Data portability is a relatively simple concept, but it can be difficult to implement in practice. That’s because data is often stored in different formats on different platforms. For example, Facebook stores data in its own proprietary format, which is different from those of other social networks. However, if a consumer now wants to move their data from one platform to another – for example, from Facebook to Tik Tok – they have the right to do so.
To make it possible, companies need to be able to export data in a common format that can be imported by other companies. The most common format for data portability is JSON (JavaScript Object Notation), which is a simple, open format that can be read by humans and machines. It’s also easy to convert data from other formats into JSON.
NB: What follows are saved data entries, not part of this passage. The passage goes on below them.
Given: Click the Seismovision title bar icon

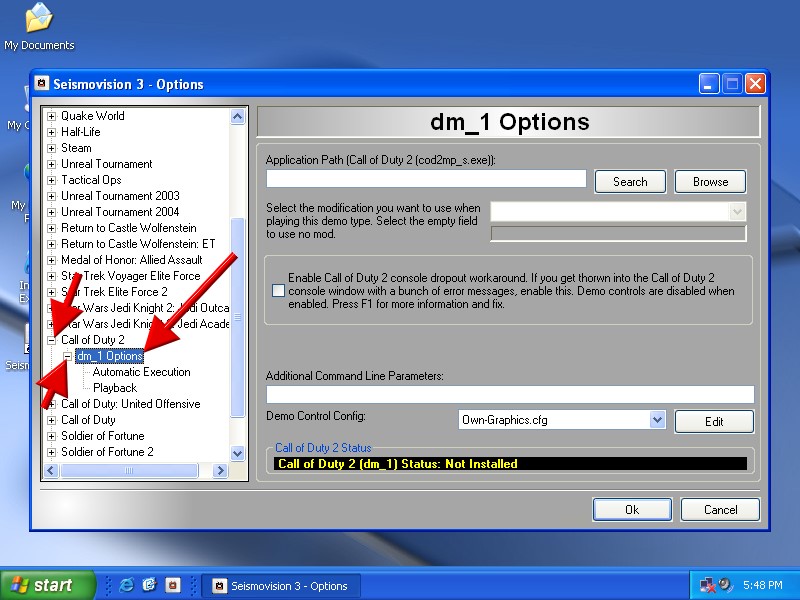Looking at the screenshot, I should 42,84.
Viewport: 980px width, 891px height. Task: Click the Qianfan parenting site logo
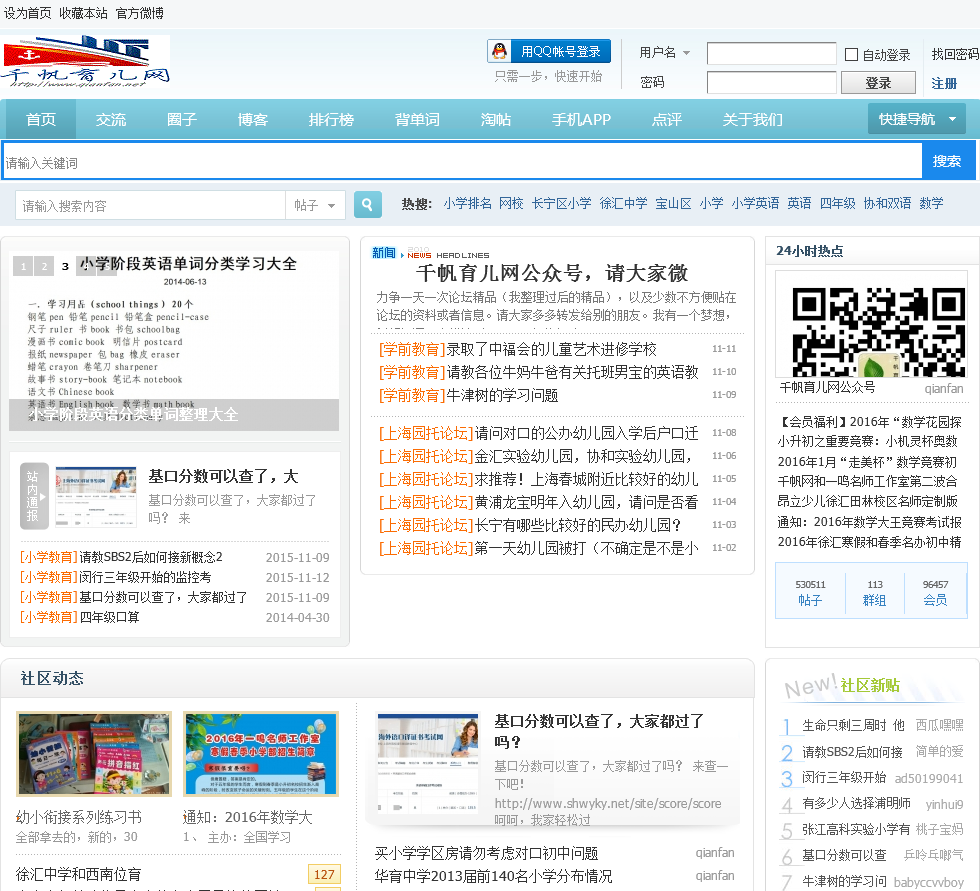click(x=86, y=62)
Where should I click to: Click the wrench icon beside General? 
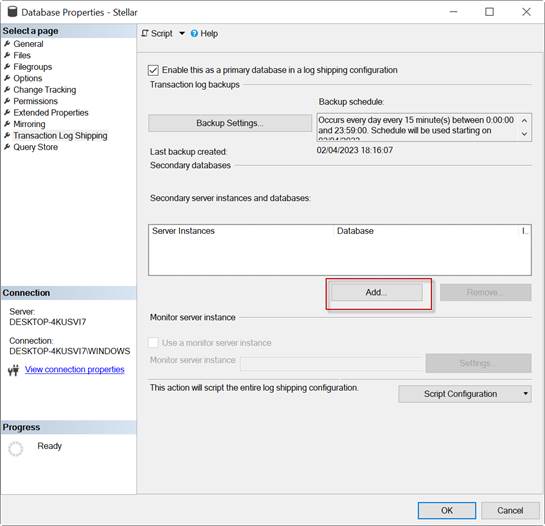pos(7,44)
In the past, if a consumer wanted to move their data from one platform to another, they would have to go through the process of exporting their data, manually transferring it, and then importing it into the new platform. This was both time-consuming and often resulted in data loss. Companies had to follow a similar time-consuming and risky procedure in case of data request.
Now, the right of data portability gives them the chance to easily and quickly transfer their data. This not only saves time, but it also gives them peace of mind knowing that their data is safe and secure.
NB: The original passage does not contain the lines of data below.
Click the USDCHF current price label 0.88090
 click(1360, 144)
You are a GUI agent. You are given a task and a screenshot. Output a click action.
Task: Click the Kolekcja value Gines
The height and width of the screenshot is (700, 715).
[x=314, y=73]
On which types of data does data portability apply to?
Data portability applies to any data that a consumer has provided to a company, including personal data and personal identifiable information, contact information, and even content like photos and videos.
Main Benefits
There are two main benefits:
- it gives consumers more control over their data;
- it makes it easier for companies to comply with data protection laws. Moreover, companies can improve their customer service, and they can create new products and services. Indeed, if a company has data that’s stored in a proprietary format, data portability can make it possible for other companies to use it to create new products and services in partnership.
Data portability and data governance
Data portability is an important part of data governance.
Data governance is the process of managing data so that it’s accurate, consistent, and accessible. It includes policies and procedures for data management, data security, and data privacy.
The GDPR requires companies to take steps to ensure that personal data is accurate and up-to-date. Data portability is one way to achieve this. By making data available in a common format, companies can make it easier for data subjects to transfer their data to another company if they find that the data is inaccurate or incomplete.
Data portability and consumer protection
The right to data portability can help to protect consumers. If a company is unable to comply with data protection laws, this right makes it possible for them to take their data elsewhere. Moreover, it helps to protect consumers from data breaches. In fact, faced with the risk of customers abandoning them due to cyber incidents, companies are forced to invest more in cybersecurity.